AI, a “runaway horse” to be tamed to transform the economy
In a context shaped by rapid digital, climate, and geopolitical transformations, the “Major Economic and International Issues” conference series is designed as a forum for reflection and knowledge-sharing. By combining the academic excellence of Mines Paris – PSL, through its Executive Education programs, with the strategic expertise of the French Treasury, the series aims to bridge scientific knowledge and decision-making challenges.
Inviting leading researchers such as Philippe Aghion is part of this approach: helping audiences understand ongoing transformations, drawing on rigorous yet accessible research.
While artificial intelligence entered everyday life in 2022, its roots go back to the 1950s with the pioneering work of Alan Turing. Only recently, however, has it experienced a dramatic acceleration, driven by the combination of massive datasets and computing power. For Philippe Aghion, this marks a decisive turning point: humans now oversee systems that learn to identify statistical relationships within data. In other words, machines no longer simply execute tasks—they learn, adapt, and fundamentally transform production processes.
Beyond technological progress, AI is already having a significant impact on economic growth. Early observations are striking: in some firms, the introduction of generative AI leads to rapid and substantial productivity gains. But for Aghion, the key point lies elsewhere. AI does not just automate tasks—it also automates the production of ideas.
By enabling the recombination of knowledge, AI sustainably accelerates innovation, with potential comparable to—or even exceeding—that of past major technological revolutions. Still, Aghion rejects technological determinism:
AI is like a runaway horse: if you don’t control it, it will crash you into a wall. But if you do control it, it can take you wherever you want.

Expected overall effects of AI adoption on economic growth.
This “runaway horse” cannot be tamed on its own. Its direction depends on institutions—public policy, regulation, and competition. The economist warns against a familiar risk: excessive concentration of economic power. As in previous technological revolutions, a small number of firms could capture most of the gains, to the detriment of innovation.
This calls for a delicate balance:
The challenge is to build an ecosystem capable of fully harnessing AI’s potential.

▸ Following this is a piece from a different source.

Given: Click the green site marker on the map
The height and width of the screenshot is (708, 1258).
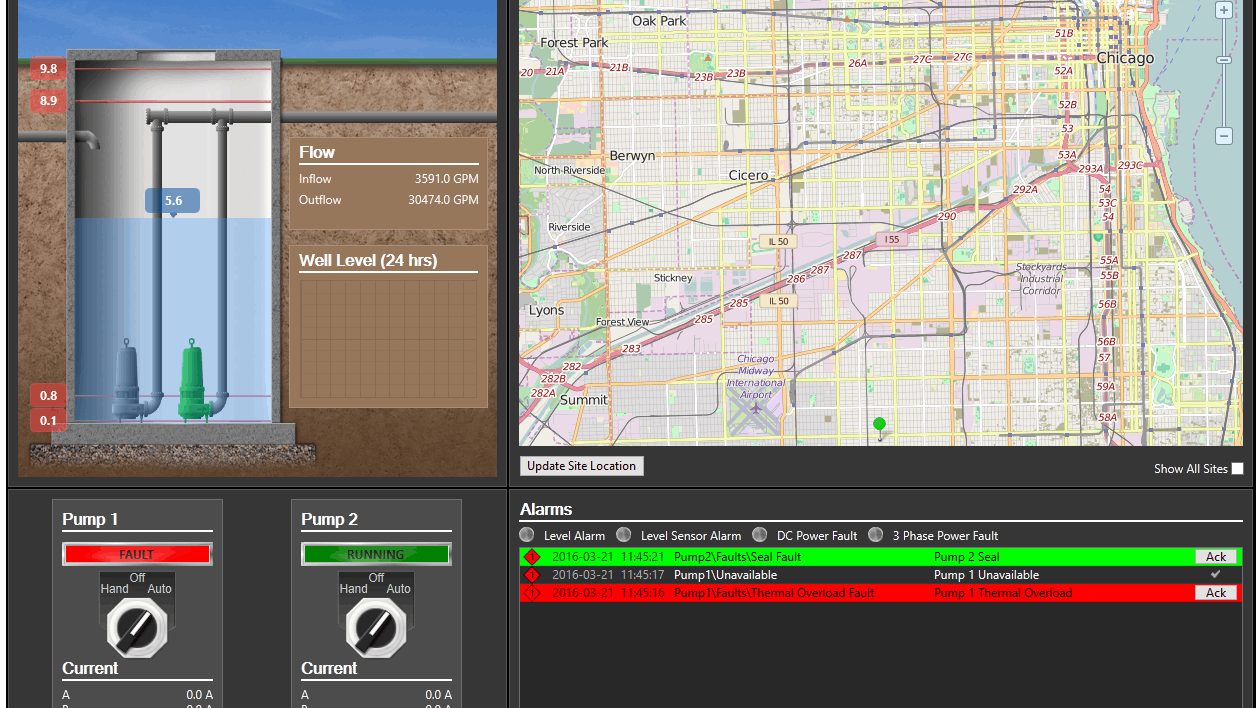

AI makes it possible to anticipate rainfall events (rather than relying on traditional reactive approaches) and to respond intelligently to dilution episodes (more water, lower pollutant concentration).
Employment remains one of the central concerns surrounding AI. Here again, Philippe Aghion takes a nuanced position:
AI will lead to job destruction, but it will also create jobs.
In many cases, productivity gains enhance firms’ competitiveness, stimulate demand, and ultimately support employment. However, impacts vary significantly across occupations: repetitive and administrative tasks are most exposed, while activities involving creativity, interaction, or judgment are more resilient. The real issue is therefore less the overall number of jobs than the speed of their transformation.

Impact of AI on productivity from the first month (+14%), increasing further in the second month and remaining stable and persistent through the end of the sample (+25%).
In response, Aghion emphasizes the critical role of public policy. First, education—not only integrating AI into learning, but also preserving core skills:
We need a school system that teaches how to learn.
Reading, writing, reasoning, and demonstrating remain essential to adapt in a constantly evolving world.
Second, lifelong learning and support for career transitions. Aghion advocates a “flexicurity” model, inspired by Denmark, combining worker protection with high mobility, aiming to make transitions “as smooth as possible” in an uncertain environment.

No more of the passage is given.